### Consignes
• a. Mettez à jour un passage du texte sur la courbe des taux, du début « C’est une courbe » jusqu'à « peut s’endetter) actuellement. » inclus, en remplaçant partout « maturité » par « échéance ».
• b. Poursuivez le texte sur la courbe des taux après sa dernière phrase.

### Extrait du document
La courbe des taux d'intérêt

En résumé

Sommaire

Qu’est-ce que la courbe des taux ?

La courbe des taux est un graphique qui représente les rendements par maturité.

C’est une courbe qui, pour chaque maturité (de 1 jour à 30 ans par exemple), indique quel est le taux d’intérêt (exprimé en base annuelle) applicable aux émissions obligataires ou aux placements ayant cette maturité. La courbe des taux indique combien on touche (ou à combien on peut s’endetter) actuellement.

En cela elle est différente des autres courbes que l’on trouve en bourse (la courbe historique du CAC40 par exemple, ou la courbe historique de l’Euribor), qui représentent les historiques d’une valeur donnée.

Voici un exemple de courbe des taux allant de 1 an à 30 ans :

C’est un outil utilisé en permanence par les émetteurs obligataires comme par les investisseurs, puisqu’elle matérialise le taux d’équilibre entre acheteurs et vendeurs.

Afin de comprendre la courbe des taux, il faut être parfaitement à l'aise avec l’idée suivante :

Le prix des obligations évolue à l'inverse des taux. Les taux évoluent à l'inverse du prix des obligations.

### Données fournies
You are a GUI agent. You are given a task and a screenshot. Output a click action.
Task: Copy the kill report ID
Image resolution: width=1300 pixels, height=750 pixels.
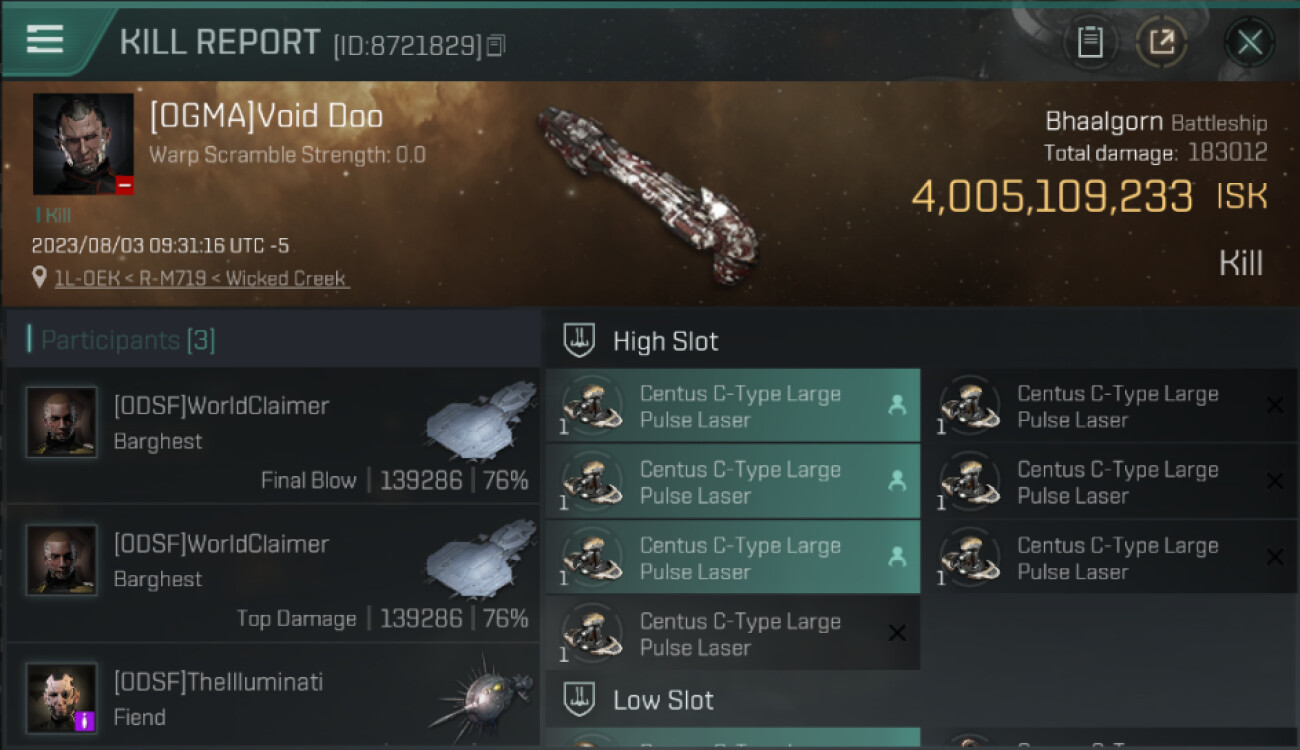(497, 45)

### Exercices corrigés
• a.
C’est une courbe qui, pour chaque échéance (de 1 jour à 30 ans par exemple), indique quel est le taux d’intérêt (exprimé en base annuelle) applicable aux émissions obligataires ou aux placements ayant cette échéance. La courbe des taux indique combien on touche (ou à combien on peut s’endetter) actuellement.

• b.
Lorsque les investisseurs achètent des obligations d’une maturité donnée, ils font baisser le rendement sur cette maturité. Lorsqu’ils les délaissent, cela fait monter les taux : c’est la conséquence d’une moindre demande. Rien de sorcier, c’est exactement la même chose avec l’immobilier et les rendements locatifs.

Exemple : la courbe des OAT (obligations de l’Etat français)

Vous pouvez la trouver ici ou encore ici (vous avez tous les pays du monde sur ce site), dont voici une capture d’écran.

On la lit ainsi :

  • Une obligation à 1 an de l’Etat français rapporte actuellement 3,8%
  • Une obligation à 10 ans de l’Etat français rapporte actuellement 3%
  • Une obligation à 30 ans de l’Etat français rapporte actuellement 3,6%, etc.

Ces taux sont bien sûr des taux annuels, en taux actuariel.

Les courbes en pointillés vous donnent une idée de la courbe des taux dans le passé.

Au vu de cette courbe, peut-on conclure qu’il est plus avantageux de placer à 1 an qu’à 10 ans ? Et que les investisseurs qui achètent des obligations 10 ans son mal avisés ? Non : on en parle plus loin.

Il n’existe pas qu’une seule courbe des taux

Lorsque l’on parle de courbe des taux, on parle en général de la courbe des taux d’Etats (les bons du trésor, ou obligations souveraines). En réalité, il existe une courbe des taux par émetteur obligataire, et même une courbe des taux par devise !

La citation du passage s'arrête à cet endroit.